It has recently been reported that combination immunotherapy utilizing cyclosporin A (CsA) and prostaglandin E (PGE) reduced the frequency of acute renal allograft rejection; however, the mechanism for the benefit of this combination therapy is uncertain. Since our previous studies have suggested that macrophage procoagulant activity (PCA) is an important mediator of allograft rejection, in this study we have examined the effects of CsA and 16,16 dimethyl prostaglandin E2 (dmPGE2) alone and in combination on the induction of macrophage PCA and on the lymphokines macrophage procoagulant-inducing factor (MPIF) and interleukin-2 (IL-2) in vitro. Alloantigen-induced MPIF activity could be detected within 8 hr, reaching maximal levels by 12 hr and could still be detected at 24 hr. Allogeneic induction of PCA in splenic mononuclear cells was detectable by 24 hr, reaching maximal levels at 72 hr and was still detectable after 120 hr. CsA at concentrations from 100 ng/ml to 1000 ng/ml completely inhibited production of MPIF and IL-2, but had minimal effects on the ability of MPIF to induce isolated macrophage to express PCA. In contrast, dmPGE2 (10(-12)-10(-6) M) inhibited both the induction of MPIF and the ability of MPIF directly to induce macrophages to express PCA, with lesser effects on the induction of IL-2. The effects of minimal inhibitory concentrations of CsA and dmPGE2 in combination resulted in synergistic inhibition of PCA induction. These data demonstrate the disparate actions of CsA and dmPGE2 on inhibition of PCA, MPIF and IL-2, and provide a possible mechanism for the beneficial effects of combination CsA and dmPGE2 in patients receiving organ allografts.

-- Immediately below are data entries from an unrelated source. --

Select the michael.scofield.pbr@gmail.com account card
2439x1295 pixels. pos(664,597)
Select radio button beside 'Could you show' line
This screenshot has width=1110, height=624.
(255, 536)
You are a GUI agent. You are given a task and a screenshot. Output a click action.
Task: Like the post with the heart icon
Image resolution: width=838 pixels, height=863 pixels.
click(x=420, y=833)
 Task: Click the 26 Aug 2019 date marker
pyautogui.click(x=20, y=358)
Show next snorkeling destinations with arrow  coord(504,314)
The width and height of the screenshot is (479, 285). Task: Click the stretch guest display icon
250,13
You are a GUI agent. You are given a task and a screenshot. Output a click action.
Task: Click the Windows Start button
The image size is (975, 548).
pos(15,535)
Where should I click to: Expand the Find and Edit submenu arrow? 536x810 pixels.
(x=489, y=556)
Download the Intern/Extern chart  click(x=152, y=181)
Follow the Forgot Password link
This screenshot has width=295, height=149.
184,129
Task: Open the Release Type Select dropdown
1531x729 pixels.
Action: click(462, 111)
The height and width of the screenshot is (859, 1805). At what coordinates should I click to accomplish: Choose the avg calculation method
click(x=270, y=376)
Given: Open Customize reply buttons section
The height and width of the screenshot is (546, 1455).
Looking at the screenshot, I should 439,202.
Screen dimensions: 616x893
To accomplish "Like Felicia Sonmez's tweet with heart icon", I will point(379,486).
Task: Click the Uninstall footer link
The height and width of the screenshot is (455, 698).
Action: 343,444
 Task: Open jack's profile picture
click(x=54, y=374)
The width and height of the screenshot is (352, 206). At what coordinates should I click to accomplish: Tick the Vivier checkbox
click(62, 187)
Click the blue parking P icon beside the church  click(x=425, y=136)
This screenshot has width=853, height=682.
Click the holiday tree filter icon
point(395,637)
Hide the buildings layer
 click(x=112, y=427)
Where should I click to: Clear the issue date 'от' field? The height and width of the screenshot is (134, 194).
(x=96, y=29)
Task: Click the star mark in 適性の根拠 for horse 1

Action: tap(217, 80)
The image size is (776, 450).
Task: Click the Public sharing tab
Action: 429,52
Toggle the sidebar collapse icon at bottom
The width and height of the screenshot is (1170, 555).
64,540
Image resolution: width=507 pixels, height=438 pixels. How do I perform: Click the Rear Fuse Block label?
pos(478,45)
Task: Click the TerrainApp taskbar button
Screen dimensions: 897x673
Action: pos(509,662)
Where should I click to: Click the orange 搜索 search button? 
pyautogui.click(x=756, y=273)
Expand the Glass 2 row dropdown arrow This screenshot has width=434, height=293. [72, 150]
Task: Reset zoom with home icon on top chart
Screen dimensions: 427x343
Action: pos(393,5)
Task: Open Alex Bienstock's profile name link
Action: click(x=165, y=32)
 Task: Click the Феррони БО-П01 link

机译:最近有报道说,使用环孢菌素A(CsA)和前列腺素E(PGE)的联合免疫疗法可降低急性肾移植排斥反应的发生率。但是,这种联合治疗的获益机制尚不确定。由于我们先前的研究表明巨噬细胞促凝活性(PCA)是同种异体移植排斥的重要介质,因此在这项研究中,我们研究了单独和联合使用CsA和16,16二甲基前列腺素E2(dmPGE2)对巨噬细胞诱导的影响。 PCA以及对淋巴因子巨噬细胞促凝剂诱导因子(MPIF)和白介素2(IL-2)的体外作用。异体抗原诱导的MPIF活性可以在8小时内检测到,到12小时达到最高水平,并且在24小时仍可以检测到。脾单核细胞中PCA的同种异体诱导可在24小时内检测到,在72小时达到最高水平,在120小时后仍可检测到。 100 ng / ml至1000 ng / ml浓度的CsA完全抑制MPIF和IL-2的产生,但对MPIF诱导分离的巨噬细胞表达PCA的能力影响很小。相反,dmPGE2(10(-12)-10(-6)M)抑制了MPIF的诱导和MPIF直接诱导巨噬细胞表达PCA的能力,对IL-2的诱导作用较小。最小抑制浓度的CsA和dmPGE2联合使用可协同抑制PCA诱导。这些数据证明了CsA和dmPGE2在抑制PCA,MPIF和IL-2方面的不同作用,并为接受器官同种异体移植的患者组合CsA和dmPGE2的有益作用提供了可能的机制。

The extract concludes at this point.